When this brief opening monologue is followed by an intermission and set change that were just as long, feelings of irritation begin to win out over interest. This is no way to engage an audience; if the lengthy pause is due to the change of scenery, then the crew should rethink the scenery. All Coy's scene needs is the hint of a cell -- two vertical bars laced with two horizontal ones. It is a curious miscalculation that could send less patient patrons running for the door.
As the second act opens, it is initially clear that things aren't improving. Nancycaroline Cubine and Nadine Berry, two actors who couldn't look more dissimilar, play one character. Her name is Nance Dude, and the scene opens in her twilight years, a period of life that is, as evidenced here, difficult to pull off when the actors are much younger. Cubine plays her as a woman with loose dentures, drooling out dialogue rather than speaking it, and Berry takes on a silly shuffle that conveys nothing but superficial acting.
The writing gets stronger and so do the actors as they begin to strip away layers of clothing in an act that serves to propel the clock backward. After a brief stop in middle age, Nance Dude is seen as a teenager around the time of the Civil War. Her story -- which also ends with a death and an imprisonment -- isn't half as compelling as that in the first act. What made it at all watchable was the quirk of having one character played by two people; it's like an Alan Ayckbourne script set in Appalachia.
The third act is by far the strongest, aided in no small measure by Tyler Miller's sure performance. He plays Jesse Racer, a modern descendant of proud Indians who uses his status just as tourists use him. He spends his days in a touristy section of Land's End posed in fake Indian gear. Next to him is a sign, "Get your photo with a real Indian chief -- $5.00"; so many gullible tourists do that, he makes a living.
Carden's writing here is admirably rich. He manages to discuss racism while commenting on white Americans' transparent efforts to soak up ethnicity. In Jesse's case, he's more the happy beneficiary than the victim, as countless Sarah Lawrence graduate students come to the region to allegedly finish their theses and end up with extra credit culled from sex at the local Holiday Inn. It's one way to get in touch with the Indian inside of them.
Miller's performance ranges from being amused by the ridiculous tourists snatching up "genuine Indian artifacts" plainly stamped "Made in Taiwan" to being defensive about ghettoizing his ancestry. Miller may not have a lot of Native American blood or features, but he certainly knows Jesse Racer.

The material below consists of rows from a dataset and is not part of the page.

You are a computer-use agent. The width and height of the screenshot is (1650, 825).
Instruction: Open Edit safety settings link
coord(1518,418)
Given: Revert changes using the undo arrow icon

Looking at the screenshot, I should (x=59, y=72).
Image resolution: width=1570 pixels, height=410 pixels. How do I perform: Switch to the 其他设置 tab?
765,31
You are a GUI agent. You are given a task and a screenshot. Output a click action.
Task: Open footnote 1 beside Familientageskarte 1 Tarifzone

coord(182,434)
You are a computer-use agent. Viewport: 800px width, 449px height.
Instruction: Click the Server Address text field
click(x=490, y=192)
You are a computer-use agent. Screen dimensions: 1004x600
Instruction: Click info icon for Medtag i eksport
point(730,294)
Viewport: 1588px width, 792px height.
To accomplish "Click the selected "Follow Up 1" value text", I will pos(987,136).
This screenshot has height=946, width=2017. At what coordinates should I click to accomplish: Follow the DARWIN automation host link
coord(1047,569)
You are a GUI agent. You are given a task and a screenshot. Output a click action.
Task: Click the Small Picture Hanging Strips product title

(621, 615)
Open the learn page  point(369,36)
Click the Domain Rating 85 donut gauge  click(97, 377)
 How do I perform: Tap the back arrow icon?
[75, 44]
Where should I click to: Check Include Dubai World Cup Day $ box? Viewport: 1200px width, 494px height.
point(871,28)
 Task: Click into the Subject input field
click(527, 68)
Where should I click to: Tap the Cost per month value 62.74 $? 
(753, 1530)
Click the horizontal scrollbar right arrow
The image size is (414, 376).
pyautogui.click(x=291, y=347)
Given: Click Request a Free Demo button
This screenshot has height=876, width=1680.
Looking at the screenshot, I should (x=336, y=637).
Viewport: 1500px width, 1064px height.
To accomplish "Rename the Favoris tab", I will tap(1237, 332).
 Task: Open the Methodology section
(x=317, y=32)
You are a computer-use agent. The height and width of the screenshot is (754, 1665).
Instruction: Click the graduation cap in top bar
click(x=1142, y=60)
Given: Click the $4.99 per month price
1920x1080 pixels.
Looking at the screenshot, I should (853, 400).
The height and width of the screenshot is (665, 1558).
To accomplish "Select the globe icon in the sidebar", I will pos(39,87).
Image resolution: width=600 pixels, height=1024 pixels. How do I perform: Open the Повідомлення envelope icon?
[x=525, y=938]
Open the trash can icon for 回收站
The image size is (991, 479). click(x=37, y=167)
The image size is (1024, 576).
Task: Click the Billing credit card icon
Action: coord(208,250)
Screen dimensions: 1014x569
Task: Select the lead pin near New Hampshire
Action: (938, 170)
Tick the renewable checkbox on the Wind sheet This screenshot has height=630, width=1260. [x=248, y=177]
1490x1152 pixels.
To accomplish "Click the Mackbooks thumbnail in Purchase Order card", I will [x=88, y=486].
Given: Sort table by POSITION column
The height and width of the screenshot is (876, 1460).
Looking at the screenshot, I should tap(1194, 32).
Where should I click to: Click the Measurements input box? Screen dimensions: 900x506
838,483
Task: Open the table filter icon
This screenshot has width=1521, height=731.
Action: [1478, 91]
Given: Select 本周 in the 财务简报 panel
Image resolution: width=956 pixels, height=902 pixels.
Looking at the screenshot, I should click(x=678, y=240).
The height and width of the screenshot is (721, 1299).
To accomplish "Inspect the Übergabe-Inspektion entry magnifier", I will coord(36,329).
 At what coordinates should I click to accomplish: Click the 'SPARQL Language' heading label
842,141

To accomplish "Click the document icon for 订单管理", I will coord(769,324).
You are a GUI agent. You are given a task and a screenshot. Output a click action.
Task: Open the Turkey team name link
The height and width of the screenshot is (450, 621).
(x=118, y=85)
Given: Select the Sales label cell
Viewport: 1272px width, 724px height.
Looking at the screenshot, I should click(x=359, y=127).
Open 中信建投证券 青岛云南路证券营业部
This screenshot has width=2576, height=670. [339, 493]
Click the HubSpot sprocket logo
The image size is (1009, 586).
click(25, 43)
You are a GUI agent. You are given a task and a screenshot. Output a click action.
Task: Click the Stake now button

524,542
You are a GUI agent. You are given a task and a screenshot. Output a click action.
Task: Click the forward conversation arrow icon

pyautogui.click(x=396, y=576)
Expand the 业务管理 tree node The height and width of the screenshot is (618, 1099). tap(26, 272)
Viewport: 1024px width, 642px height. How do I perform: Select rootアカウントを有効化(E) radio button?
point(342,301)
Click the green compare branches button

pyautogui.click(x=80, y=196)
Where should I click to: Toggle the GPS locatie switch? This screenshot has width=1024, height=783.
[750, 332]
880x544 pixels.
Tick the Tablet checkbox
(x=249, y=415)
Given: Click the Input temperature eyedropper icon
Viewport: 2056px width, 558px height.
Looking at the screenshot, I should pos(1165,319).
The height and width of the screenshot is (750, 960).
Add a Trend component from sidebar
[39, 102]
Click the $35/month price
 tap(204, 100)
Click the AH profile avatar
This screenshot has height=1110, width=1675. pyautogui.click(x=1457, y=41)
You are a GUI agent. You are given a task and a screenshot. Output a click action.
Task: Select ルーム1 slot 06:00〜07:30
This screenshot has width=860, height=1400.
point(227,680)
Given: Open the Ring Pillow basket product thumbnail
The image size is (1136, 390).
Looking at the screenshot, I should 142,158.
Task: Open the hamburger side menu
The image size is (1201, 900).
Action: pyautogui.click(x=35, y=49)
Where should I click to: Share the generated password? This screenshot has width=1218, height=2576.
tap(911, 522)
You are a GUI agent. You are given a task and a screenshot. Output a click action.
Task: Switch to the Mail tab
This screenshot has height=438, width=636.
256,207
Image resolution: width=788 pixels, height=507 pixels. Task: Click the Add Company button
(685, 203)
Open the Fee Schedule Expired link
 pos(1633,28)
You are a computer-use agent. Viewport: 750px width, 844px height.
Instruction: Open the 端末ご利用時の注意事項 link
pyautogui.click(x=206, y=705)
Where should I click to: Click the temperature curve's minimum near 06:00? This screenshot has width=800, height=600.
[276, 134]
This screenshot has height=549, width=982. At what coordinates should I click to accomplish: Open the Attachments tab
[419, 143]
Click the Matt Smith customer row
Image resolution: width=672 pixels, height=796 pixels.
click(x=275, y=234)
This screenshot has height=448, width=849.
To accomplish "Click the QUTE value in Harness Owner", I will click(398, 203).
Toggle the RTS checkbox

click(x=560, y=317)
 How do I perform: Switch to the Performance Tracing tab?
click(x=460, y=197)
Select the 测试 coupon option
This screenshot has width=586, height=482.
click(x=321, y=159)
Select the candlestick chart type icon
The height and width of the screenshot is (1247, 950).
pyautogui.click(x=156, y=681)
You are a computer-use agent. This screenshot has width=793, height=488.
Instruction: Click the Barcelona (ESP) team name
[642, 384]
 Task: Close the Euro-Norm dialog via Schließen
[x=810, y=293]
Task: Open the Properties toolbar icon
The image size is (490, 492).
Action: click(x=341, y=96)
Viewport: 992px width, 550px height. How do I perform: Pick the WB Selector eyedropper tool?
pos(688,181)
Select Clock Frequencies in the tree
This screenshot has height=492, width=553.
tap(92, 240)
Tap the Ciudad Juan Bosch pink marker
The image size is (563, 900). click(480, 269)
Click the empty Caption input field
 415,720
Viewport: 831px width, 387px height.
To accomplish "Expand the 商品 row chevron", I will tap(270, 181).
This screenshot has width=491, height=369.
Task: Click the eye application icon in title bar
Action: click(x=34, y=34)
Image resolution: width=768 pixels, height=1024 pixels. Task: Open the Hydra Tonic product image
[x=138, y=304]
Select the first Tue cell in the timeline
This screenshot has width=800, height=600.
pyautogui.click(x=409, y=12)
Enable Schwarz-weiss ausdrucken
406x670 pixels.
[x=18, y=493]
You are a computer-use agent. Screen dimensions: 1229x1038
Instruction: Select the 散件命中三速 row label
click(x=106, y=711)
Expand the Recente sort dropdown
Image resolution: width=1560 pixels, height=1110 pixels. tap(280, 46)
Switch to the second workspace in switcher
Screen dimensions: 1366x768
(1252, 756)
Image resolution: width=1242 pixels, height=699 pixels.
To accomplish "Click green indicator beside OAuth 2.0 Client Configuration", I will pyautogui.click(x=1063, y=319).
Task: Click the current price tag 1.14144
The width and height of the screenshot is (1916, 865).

Technically, the show is pedestrian. Lighting designer Tim Cushing hasn't designed anything, really; red, white, and amber lights come up and fade out just because the equipment is there. There's never any connection to what's being said on the stage. And several sound cues come from the same reasoning. It's like someone found a sound effects CD that would come in handy; when the actors mention wind, play the wind track.
The direction by Miller and Paula Acconcia occasionally is as obvious, where lines seem to always require a corresponding gesture. It's the fault of not trusting the words to carry their own weight. But writing as good as the third act could take even a lousy actor quite a distance.